La violence et la démesure du discours xénophobe de Trump ­garantissent de façon quasi certaine la victoire électorale d’Hillary Clinton à l’élection de novembre, en supposant que l’un comme l’autre sont les candidats choisis par les conventions des partis républicain et démocrate.

Trump a oublié cette vérité élémentaire : aux Etats-Unis, la démographie, c’est la destinée. Or les tendances lourdes sont éminemment favorables au Parti démocrate, surtout si son adversaire, le Grand Old Party, continue à surfer la vague de la latinophobie, du racisme anti-Noirs et d’une ­misogynie amplement illustrés dans les médias américains. La chance d’Hillary Clinton, d’après les estimations du Pew Research Center, est qu’elle disposera, en 2016, de millions de nouveaux électeurs hispaniques : 4,4 millions pour être exact.

Parmi ceux-ci, 3,2 millions (soit 72 %) sont des ­citoyens nés aux Etats-Unis et qui ont atteint l’âge de 18 ans entre 2012 et 2016, auxquels il faut ajouter les quelque 1,2 million de nouveaux électeurs, récemment naturalisés. En bref, le vote hispanique, en 2016, pèsera autant que le vote afro-américain et il représentera 12 % du total des électeurs potentiels (contre 9 % en 2008).

Contre-mobilisation gagnante

On assistera donc, cet automne, à une double mobilisation électorale, sans précédent dans l’histoire des Etats-Unis. D’un côté, la mobilisation des « petits Blancs » et des ouvriers chômeurs ou appauvris par la crise économique de 2008, qui constituent l’essentiel de la clientèle électorale de Trump et sont séduits par son discours musclé et xénophobe. De l’autre, la contre-mobilisation des femmes, des jeunes les mieux éduqués et des ­ethniques, c’est-à-dire, principalement, des Noirs et des Hispaniques.

Cette contre-mobilisation sera très probablement gagnante, puisque l’élection se jouera cet automne, comme d’habitude, dans une dizaine d’Etats décisifs, les Battleground States, dont la Floride, le Colorado, le Nevada, le Nouveau-Mexique, où le vote hispanique sera essentiel, et ­quelques Etats du Sud comme la Géorgie, la ­Virginie, la Caroline du Nord, où le vote afro-américain sera crucial. Le seul danger pour Hillary Clinton est la faible participation électorale des jeunes électeurs latinos — les 18-29 ans.

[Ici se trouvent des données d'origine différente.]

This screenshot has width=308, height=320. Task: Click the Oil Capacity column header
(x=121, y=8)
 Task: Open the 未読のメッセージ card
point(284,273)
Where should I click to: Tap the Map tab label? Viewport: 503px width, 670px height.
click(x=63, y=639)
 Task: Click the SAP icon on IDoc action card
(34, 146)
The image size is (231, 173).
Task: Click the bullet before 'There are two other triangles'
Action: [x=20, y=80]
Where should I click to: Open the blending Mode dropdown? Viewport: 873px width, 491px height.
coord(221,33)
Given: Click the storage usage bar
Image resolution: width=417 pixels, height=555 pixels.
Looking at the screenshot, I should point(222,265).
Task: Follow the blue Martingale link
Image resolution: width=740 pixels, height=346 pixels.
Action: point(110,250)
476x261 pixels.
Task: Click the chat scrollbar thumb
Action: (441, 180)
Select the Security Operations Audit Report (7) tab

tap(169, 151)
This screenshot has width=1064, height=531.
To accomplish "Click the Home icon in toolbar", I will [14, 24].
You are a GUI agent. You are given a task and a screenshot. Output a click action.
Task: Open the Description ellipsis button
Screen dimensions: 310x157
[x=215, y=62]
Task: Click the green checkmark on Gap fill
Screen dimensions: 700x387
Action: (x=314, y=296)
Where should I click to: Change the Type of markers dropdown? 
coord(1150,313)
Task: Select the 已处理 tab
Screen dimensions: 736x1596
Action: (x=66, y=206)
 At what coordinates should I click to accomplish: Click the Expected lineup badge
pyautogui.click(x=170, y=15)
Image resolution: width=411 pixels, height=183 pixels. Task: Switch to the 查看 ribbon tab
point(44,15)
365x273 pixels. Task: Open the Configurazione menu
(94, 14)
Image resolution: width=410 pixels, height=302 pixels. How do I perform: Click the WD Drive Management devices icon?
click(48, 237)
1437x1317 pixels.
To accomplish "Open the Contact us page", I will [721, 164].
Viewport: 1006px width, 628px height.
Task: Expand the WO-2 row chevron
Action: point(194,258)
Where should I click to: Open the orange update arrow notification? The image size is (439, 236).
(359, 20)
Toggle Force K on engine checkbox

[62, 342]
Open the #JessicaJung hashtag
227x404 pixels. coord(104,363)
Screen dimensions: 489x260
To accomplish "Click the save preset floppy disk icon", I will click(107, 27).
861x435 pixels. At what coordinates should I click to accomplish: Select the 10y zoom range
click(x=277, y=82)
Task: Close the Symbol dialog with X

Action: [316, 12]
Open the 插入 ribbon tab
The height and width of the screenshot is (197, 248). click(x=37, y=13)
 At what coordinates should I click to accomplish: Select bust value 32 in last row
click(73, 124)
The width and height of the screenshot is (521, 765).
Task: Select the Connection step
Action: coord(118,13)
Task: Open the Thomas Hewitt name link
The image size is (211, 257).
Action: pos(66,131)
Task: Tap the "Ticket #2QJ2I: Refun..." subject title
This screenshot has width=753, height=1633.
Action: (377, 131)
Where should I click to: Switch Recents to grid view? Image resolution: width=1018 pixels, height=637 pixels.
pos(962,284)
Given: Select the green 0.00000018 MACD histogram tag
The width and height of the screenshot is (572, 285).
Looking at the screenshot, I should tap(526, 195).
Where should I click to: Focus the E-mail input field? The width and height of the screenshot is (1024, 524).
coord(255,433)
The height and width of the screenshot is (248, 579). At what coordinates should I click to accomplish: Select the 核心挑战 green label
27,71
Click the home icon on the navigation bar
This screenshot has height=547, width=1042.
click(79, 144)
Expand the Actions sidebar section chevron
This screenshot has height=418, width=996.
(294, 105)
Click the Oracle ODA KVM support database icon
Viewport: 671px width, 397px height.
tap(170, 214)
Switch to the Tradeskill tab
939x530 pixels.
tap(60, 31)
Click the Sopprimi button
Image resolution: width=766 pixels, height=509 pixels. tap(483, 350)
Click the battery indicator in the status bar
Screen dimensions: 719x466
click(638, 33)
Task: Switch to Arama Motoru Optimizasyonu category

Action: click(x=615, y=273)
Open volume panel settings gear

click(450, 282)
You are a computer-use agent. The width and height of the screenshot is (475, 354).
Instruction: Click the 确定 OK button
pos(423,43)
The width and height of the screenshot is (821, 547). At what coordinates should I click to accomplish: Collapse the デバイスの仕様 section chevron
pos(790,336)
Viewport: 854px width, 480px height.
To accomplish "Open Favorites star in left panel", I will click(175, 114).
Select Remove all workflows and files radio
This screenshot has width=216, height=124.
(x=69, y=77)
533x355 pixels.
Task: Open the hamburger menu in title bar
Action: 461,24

Leur taux d’abstention est élevé : en 2012, 38 % d’entre eux seulement se déplaçaient pour voter (contre 62 % en moyenne pour l’ensemble des électeurs). Il y aura donc un double enjeu pour Hillary Clinton : convaincre les jeunes Latinos de voter pour elle et accélérer la campagne de naturalisation des ­adultes en âge de voter. Mais elle a de la chance, « son meilleur agent recruteur », d’après l’un des leaders du Democratic National Committee, est Donald Trump ! Par ailleurs, l’un des aspects les plus sordides de la campagne des primaires est le concours d’architecture proposé par une fondation américaine, la Third Mind Foundation, pour sélectionner et récompenser le meilleur projet de « mur » destiné à séparer les Etats-Unis du Mexique, comme si l’esthétique pouvait l’emporter sur le répressif dans l’Amérique rêvée par Trump et ses affidés.